A ilação de que as bandeiras dos direitos humanos são do comunismo, de um partido de esquerda, para ele, se trata de desconhecimento de quem os propaga. “Os Estados comunistas não são simpáticos aos direitos humanos”, afirma. Ele reforça a declaração da professora Juliette, de que nos países capitalistas se privilegia as liberdades individuais, enquanto que, nos comunistas, as coletivas. “Em ambos, há grande desrespeito aos direitos humanos. No capitalismo, se dá liberdade, mas não se dá direitos sociais”, sintetiza. Do ponto de vista religioso, ele afirma que os Direitos Humanos não se sobrepõe a fé de ninguém, pelo contrário. Reforça que líderes religiosos, abertamente, não combatem tais direitos. “Você não vê o Papa Francisco combater os direitos humanos, nem uma entidade de candomblé, um rabino, por exemplo. Mas há interpretações que proibem o aborto, o casamento gay. Toda religião é interpretação de alguma coisa, e o direito protege a todos, inclusive a religiosa, e o resto é posição política de cada um”, declara.
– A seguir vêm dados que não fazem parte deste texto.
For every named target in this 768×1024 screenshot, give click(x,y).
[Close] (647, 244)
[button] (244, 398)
A chave para a garantia dos direitos humanos em uma democracia é a cidadania. “Acho que as pessoas devem conhecer mais os seus direitos, devem se articular mais, participar de ONGs, sindicatos, organizações de classe como a OAB, participar mais da vida social. Participar dos conselhos comunitários, nos poderes e de cada decisão que o governo tome. A cidadania é isso, o direito de ter direitos”, finaliza.
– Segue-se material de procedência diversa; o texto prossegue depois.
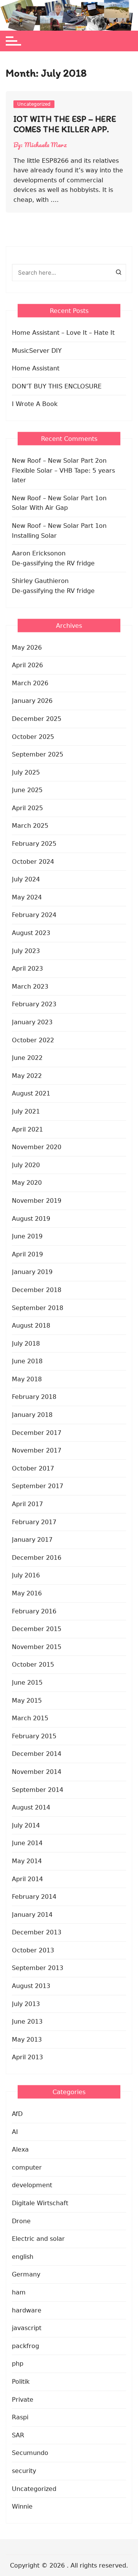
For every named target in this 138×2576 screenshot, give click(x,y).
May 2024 (27, 897)
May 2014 (27, 1861)
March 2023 (30, 986)
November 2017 (36, 1450)
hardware (26, 2310)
VIOLAÇÕES DE DIREITOS HUMANOS NA BAHIA
O caso mais recente de violação aos direitos humanos que foi denunciado internacionalmente foi o Caso Cabula, ocorrido em fevereiro de 2015. A ONG Justiça Global formalizou uma denúncia na Comissão Interamericana de Direitos Humanos da Organização dos Estados Americanos (OEA) sobre ameaças, intimidação e perseguições feitas por policiais militares da Bahia a integrantes da Campanha Reaja ou Será Morta, Reaja ou Será Morto, uma articulação de entidades que lutam contra o genocídio da população negra (veja aqui). Os integrantes da campanha foram ameaçados após denunciar que as vítimas do Cabula não entraram em confronto com a Polícia Militar na Vila Moisés. De acordo com a organização, eles foram executados, como comprovado posteriormente nos laudos necroscópicos e em inquérito feito pelo Ministério Público da Bahia. Outra violação acompanhada pela OEA ocorre nos quilombos Rio dos Macacos, na Base Naval de Salvador, e Pitanga de Palmares, em Simões Filho. Os dois quilombos estão em disputa judicial acerca dos seus territórios junto à União. A Defensoria Pública da Bahia e da União acompanha esses casos. Outro caso denunciado pela Anistia Internacional na OEA foi o desaparecimento do jovem Davi Fiuza, em outubro de 2014.